[1-1]
Since the first derivative of the cross-entropy loss is given, we only have to differentiate $softmax(o)_{j}-y_{i}$ with the respect to $o_{j}$.
$$\partial _{o_{j}}(softmax(\textbf{o})_{j}-y_{i})=softmax(\textbf{o})_{j}(1-softmax(\textbf{o})_{j})$$
[1-2]
Makes sense if the distribution is a Bernoulli. We can view the $softmax(\textbf{o})_{j}$ as the possibility of $o_{j}$ among $o_{k}$ for all $k$ in $q$.
$$softmax(\textbf{o})_{j}=\frac{\exp(o_{j})}{\sum_{k=1}^{q}\exp(o_{k})}$$
If the distribution is not a Bernoulli, the variance will be $\sigma^2=\sum_{i}P(x_{i})(x_{i}-\mu )^2$ where $P(x_{i})$ is the PMF(Probability Mass Function),$\mu$ is the mean of the distribution. I believe employing the probability mass function (PMF) in the variance calculation is more appropriate for the logistic distribution, given that the logit represents a set of discrete values. This approach accounts for the discrete nature of the logit and ensures a more accurate representation of the distribution's variability.
$$\sigma^2=\sum_{i=1}^{q}softmax(\textbf{o})_{i}(\exp(o_{i})-\frac{\sum_{k=1}^{q}\exp(o_{k})}{q})^2$$
[2-1]
Let's say we label each class as binary bits 00, 01, 10. This can be a problem since the distance between 00 and 10 is different compared to 00, 10 and 01, 10, when there are no difference in the probability $(\frac{1}{3},\frac{1}{3},\frac{1}{3})$. Let's see a example.
Assume we have 3 classes A, B, C which has equal probability of $\frac{1}{3}$. Since we use binary, we need atleast 2 bits to represent the class uniquely.However, with equal probability, an ideal code will have an average length of 1 bit per class. Also if we encode A as "0", B as "1", we waste 1 bit for C. This is the inefficiency problem.
There is also a uniqueness problem. If we use {"0":A, "1":B, "00":C} as a decoder, we are not sure whether to decode "00" as AA or C.
[2-2]
For a better code,
1. Use a ternary code. If we use {"-1":A, "0":B, "1":C}, we can avoid the inefficiency and non uniqueness issues.
2. Use one-hot encoding.
[3]
There are 9 possible signals with 2 ternary units. Since we only need 8 classes, 9 is an enough combinations for our case. And these are the benefits of ternary sytems compared to binary.

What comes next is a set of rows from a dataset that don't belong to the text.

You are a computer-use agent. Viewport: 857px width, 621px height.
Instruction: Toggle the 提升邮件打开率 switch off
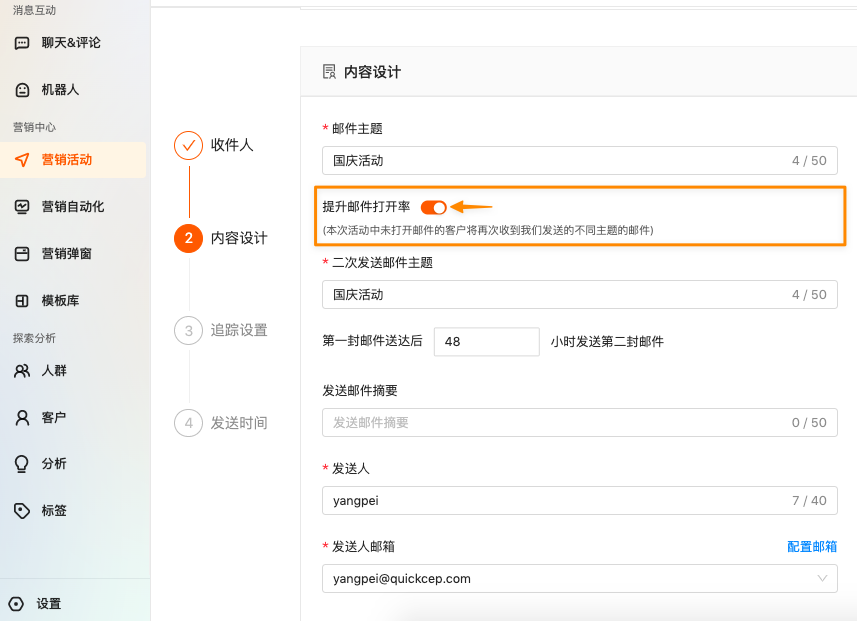pos(433,207)
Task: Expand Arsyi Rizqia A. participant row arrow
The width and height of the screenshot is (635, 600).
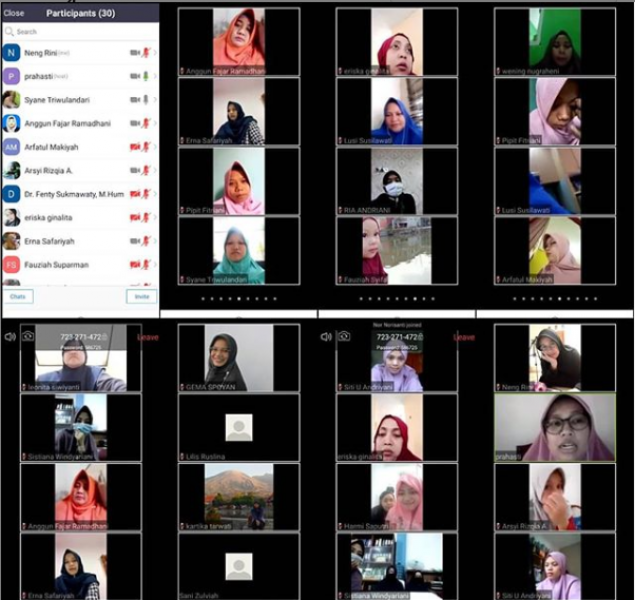Action: [x=154, y=170]
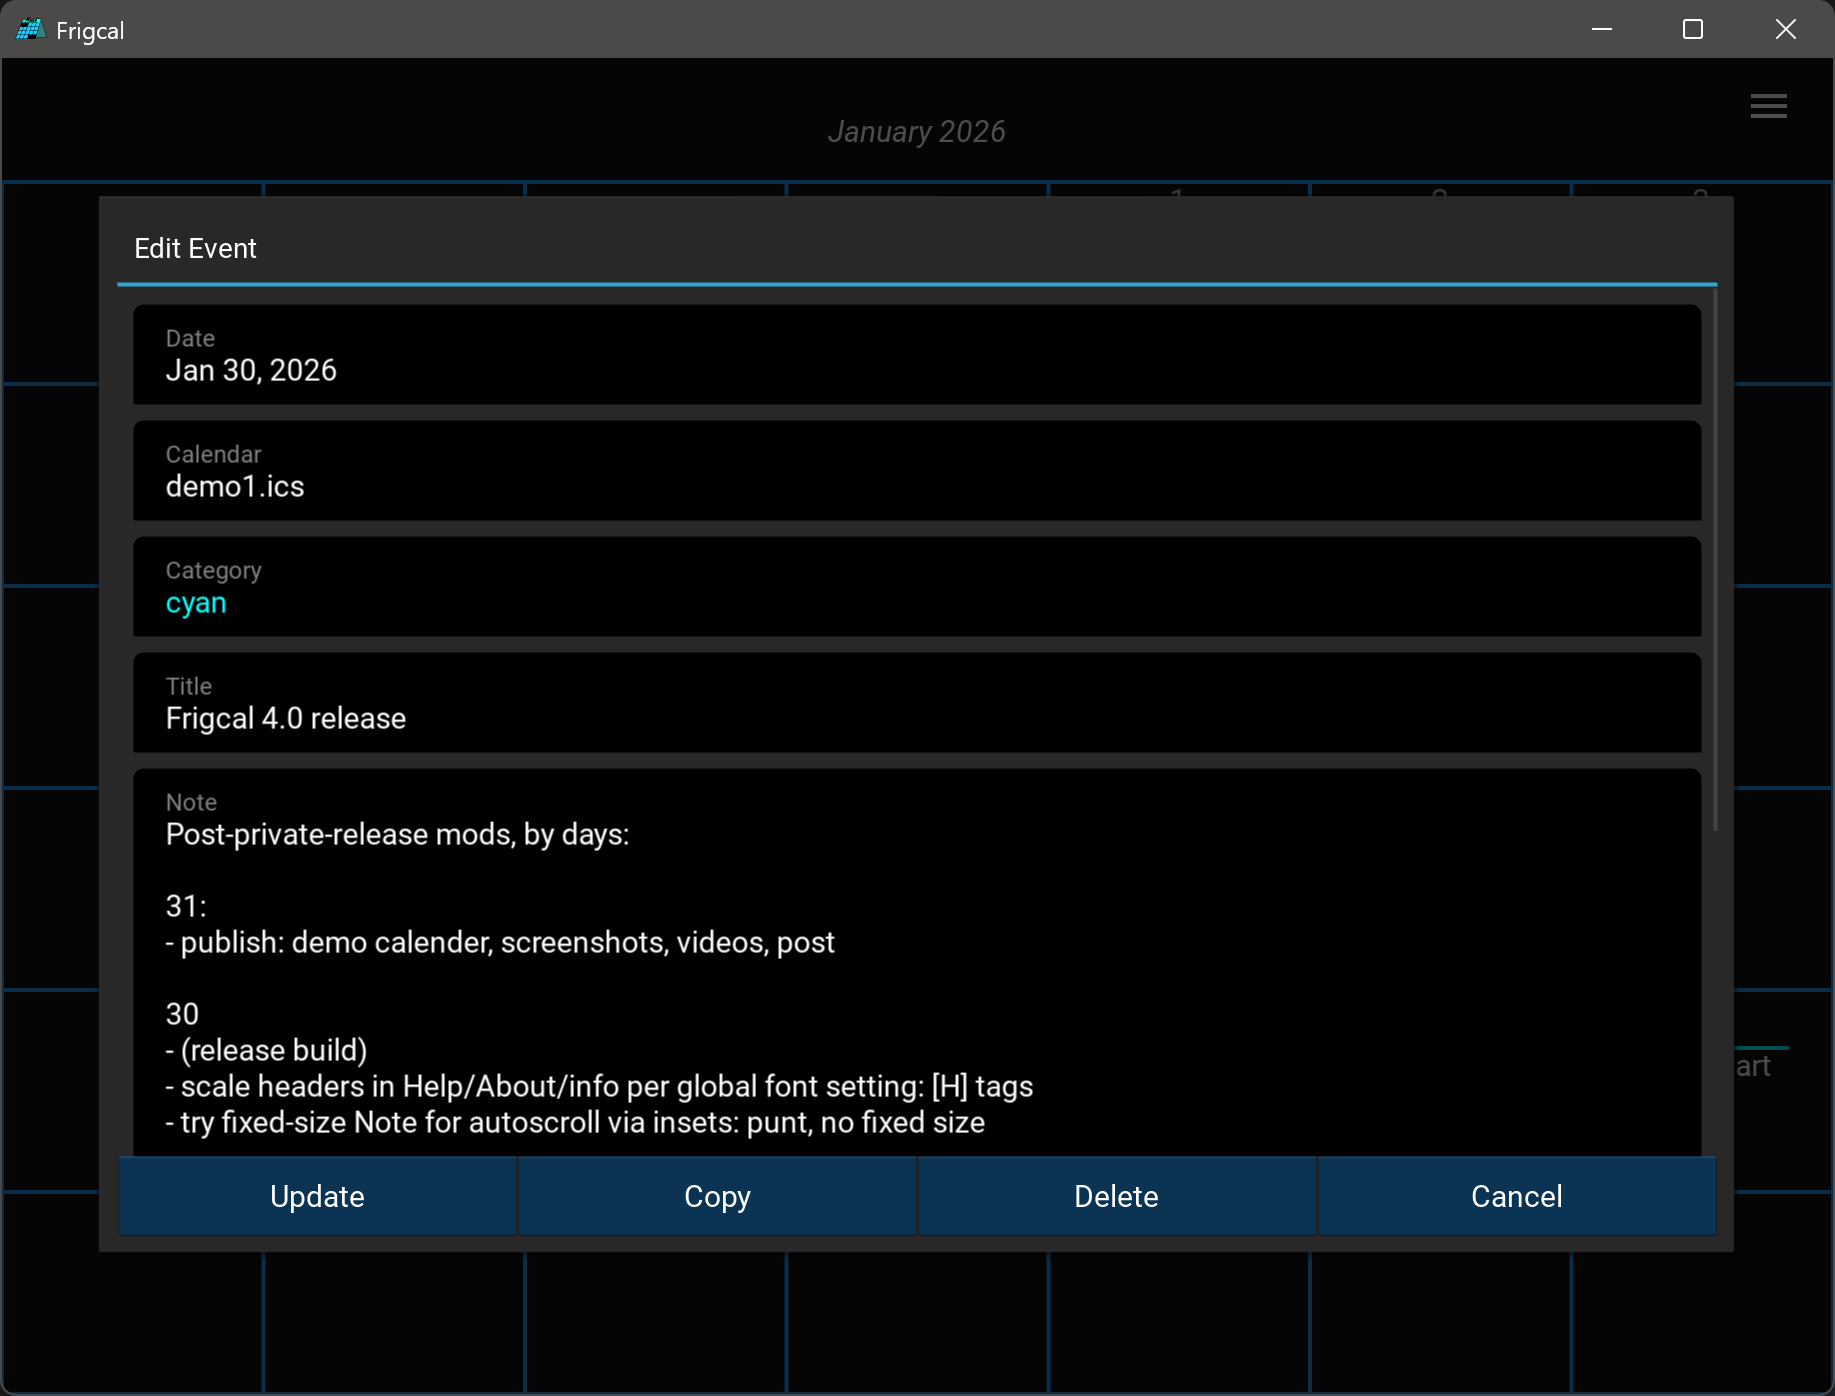Place cursor on the "publish: demo calender" line
Screen dimensions: 1835x1396
pos(500,943)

Reduced Power Consumption: In some cases, ternary circuits can offer lower power consumption compared to binary circuits.
Increased Speed: Ternary systems can potentially process information faster than binary systems for certain operations.

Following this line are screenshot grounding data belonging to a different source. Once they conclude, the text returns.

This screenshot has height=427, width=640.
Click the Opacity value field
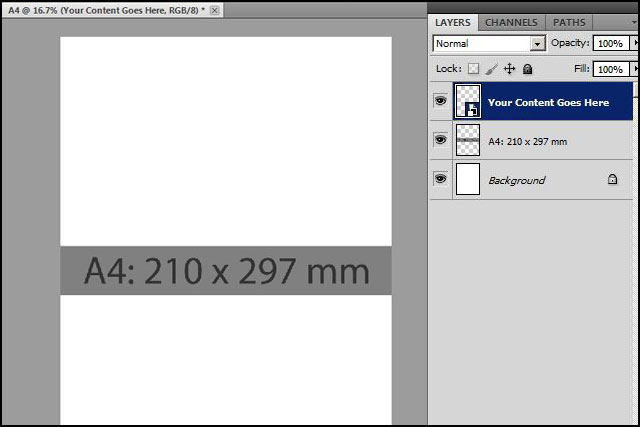point(610,44)
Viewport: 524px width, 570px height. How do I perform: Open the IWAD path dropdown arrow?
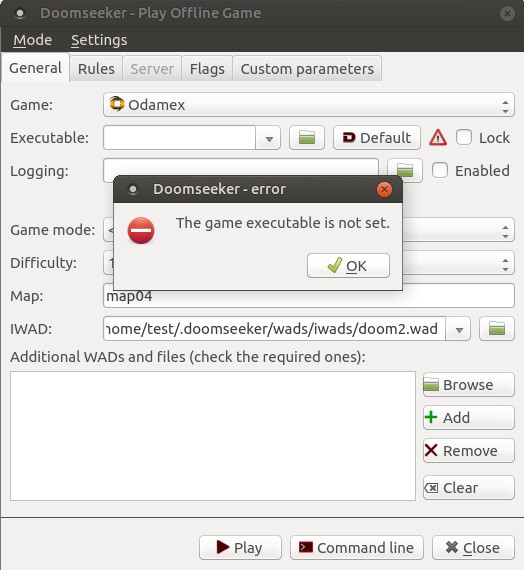coord(459,329)
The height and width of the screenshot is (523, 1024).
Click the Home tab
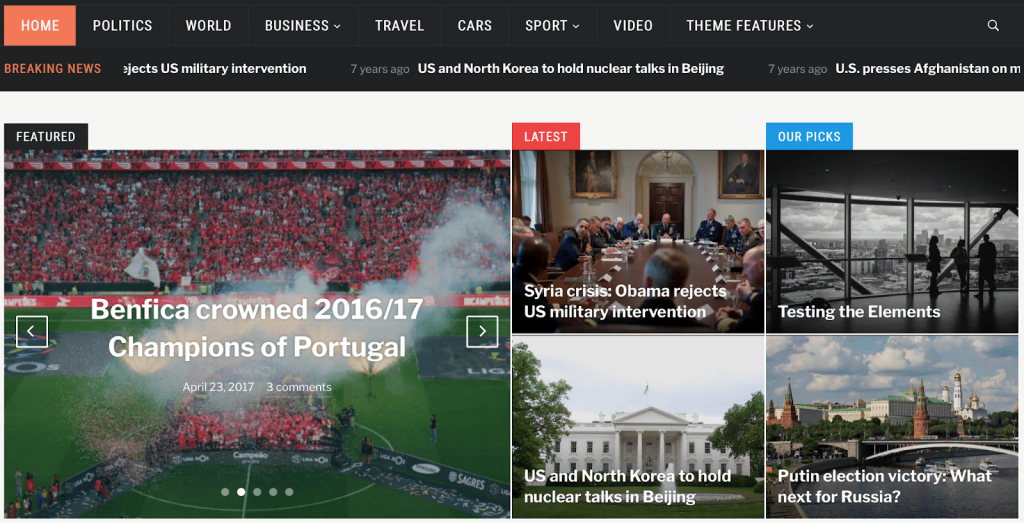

Improved Error Detection: With three states, ternary systems can offer more sophisticated error detection and correction mechanisms.
[4-1]
Assume, w.l.o.g(let $o_{apple}=o_{1}, o_{orange}=o_{2}$), $o_{1}>o_{2}$ apple is the most likely one to be chosen. This is still true with $softmax(\textbf{o})_{1}>softmax(\textbf{o})_{2}$ because
$o_{1}>o_{2}$
$\to \exp(o_{1})>\exp(o_{2})$ (since $\exp()$ is a monotonous function)

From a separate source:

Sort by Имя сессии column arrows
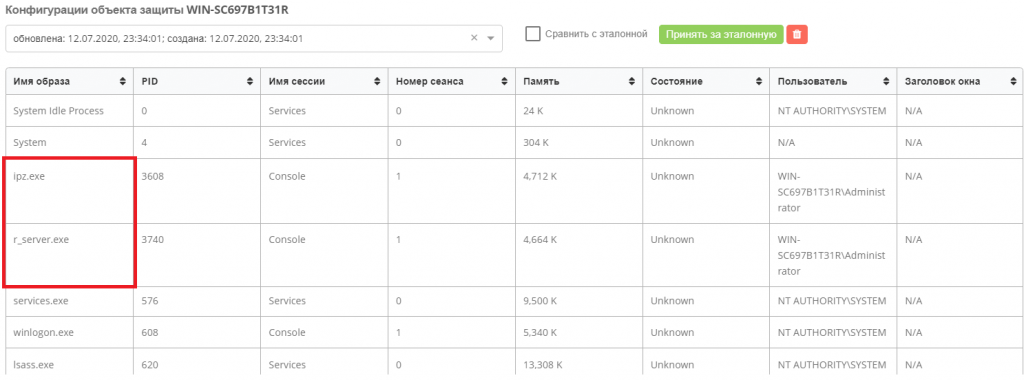This screenshot has width=1024, height=380. [377, 82]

$\to \frac{\exp(o_{1})}{\sum_{k=1}^{q}\exp(o_{k})}>\frac{\exp(o_{2})}{\sum_{k=1}^{q}\exp(o_{k})}$
$\to softmax(\textbf{o})_{1}>softmax(\textbf{o})_{2}$
[4-2]
Let's say the score of choosing neither is $o_{3}$. Thus we only have to update $q$ to 3. The $softmax$ function is a generalized form for classification. It can be implemented for more than two classes.
[5-1]
Assume, w.l.o.g, $\log(\exp(a)+\exp(b))>a$
$\to \log(\exp(a)+\exp(b))>\log(\exp(a))=a$ ( since $\exp(b)>0$)
[5-2]
Assume, w.l.o.g, $b=0, a\geq b$ thus we want to minimize the function $f$.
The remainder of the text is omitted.